I will post an update when i am done/give up.

rubylaser

April 5th, 2012, 01:23 AM

So, your array is assembled and working now, in a degraded state? That's great! Did you recreate the array with the assume clean option?
What's the output of
cat /proc/mdstat

This thread (http://ubuntuforums.org/showthread.php?t=1470970) seems to cover the same error. Do you have any USB devices that you could unhook to see if it's an IRQ problem? Also, did you try a different SATA cable?

rcastberg

April 5th, 2012, 09:50 AM

My goal is now to copy as much off the disk to an external disk. When the data is safe i will try to see if i can get some life into sdd. (I have many usb disks which i could unplug)

And then i will try again... Starting with zeroing out the first part of each drive to get rid of zfs and mdadm.

Self test on disk /dev/sdd completed without errors.

[EXERCISE TASK] Could you quote the RAID recovery thread from "So, your array" to "different SATA cable?", word for word?

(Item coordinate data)
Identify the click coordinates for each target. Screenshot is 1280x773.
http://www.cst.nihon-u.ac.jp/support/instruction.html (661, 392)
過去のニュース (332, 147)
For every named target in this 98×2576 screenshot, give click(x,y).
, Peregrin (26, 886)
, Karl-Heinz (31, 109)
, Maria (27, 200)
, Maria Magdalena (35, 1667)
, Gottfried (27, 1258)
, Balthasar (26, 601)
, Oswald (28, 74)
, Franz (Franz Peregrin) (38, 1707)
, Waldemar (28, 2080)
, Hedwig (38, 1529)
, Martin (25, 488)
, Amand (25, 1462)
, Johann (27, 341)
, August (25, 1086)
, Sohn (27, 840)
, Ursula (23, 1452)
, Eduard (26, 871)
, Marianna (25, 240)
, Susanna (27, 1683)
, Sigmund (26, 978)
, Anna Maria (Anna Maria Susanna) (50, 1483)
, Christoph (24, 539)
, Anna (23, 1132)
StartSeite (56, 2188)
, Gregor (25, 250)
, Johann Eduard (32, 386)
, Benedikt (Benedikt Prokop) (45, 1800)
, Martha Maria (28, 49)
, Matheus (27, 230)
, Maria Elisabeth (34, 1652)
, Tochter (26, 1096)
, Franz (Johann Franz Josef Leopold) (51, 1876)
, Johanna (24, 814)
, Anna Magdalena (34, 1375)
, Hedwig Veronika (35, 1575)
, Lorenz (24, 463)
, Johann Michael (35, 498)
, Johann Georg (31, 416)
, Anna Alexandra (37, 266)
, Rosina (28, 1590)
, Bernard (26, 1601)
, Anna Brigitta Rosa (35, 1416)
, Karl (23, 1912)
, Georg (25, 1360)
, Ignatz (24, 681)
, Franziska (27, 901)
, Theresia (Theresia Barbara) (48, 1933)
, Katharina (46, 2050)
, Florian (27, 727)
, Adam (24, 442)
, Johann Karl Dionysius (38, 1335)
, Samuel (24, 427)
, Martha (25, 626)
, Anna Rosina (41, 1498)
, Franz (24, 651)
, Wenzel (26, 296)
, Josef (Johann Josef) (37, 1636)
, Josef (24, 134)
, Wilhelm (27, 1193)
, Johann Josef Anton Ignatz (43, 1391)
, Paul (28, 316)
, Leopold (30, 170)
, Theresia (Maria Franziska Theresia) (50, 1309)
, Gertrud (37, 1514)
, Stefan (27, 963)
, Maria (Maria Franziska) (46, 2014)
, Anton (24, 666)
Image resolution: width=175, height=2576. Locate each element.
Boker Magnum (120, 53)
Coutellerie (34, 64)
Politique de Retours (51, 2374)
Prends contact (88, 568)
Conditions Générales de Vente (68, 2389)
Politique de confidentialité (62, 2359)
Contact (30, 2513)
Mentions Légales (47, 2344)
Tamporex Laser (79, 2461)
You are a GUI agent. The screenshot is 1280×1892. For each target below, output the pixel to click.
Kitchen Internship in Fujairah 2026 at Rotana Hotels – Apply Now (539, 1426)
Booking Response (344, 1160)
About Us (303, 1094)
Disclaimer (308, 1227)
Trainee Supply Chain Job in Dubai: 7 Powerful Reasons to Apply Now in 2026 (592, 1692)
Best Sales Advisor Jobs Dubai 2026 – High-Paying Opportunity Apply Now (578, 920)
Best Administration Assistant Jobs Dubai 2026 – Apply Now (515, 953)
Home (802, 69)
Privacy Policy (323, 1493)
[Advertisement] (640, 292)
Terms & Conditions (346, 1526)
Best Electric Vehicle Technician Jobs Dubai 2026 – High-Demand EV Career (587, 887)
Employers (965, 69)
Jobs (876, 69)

[ANSWER BELOW]
So, your array is assembled and working now, in a degraded state? That's great! Did you recreate the array with the assume clean option?
What's the output of
cat /proc/mdstat

This thread (http://ubuntuforums.org/showthread.php?t=1470970) seems to cover the same error. Do you have any USB devices that you could unhook to see if it's an IRQ problem? Also, did you try a different SATA cable?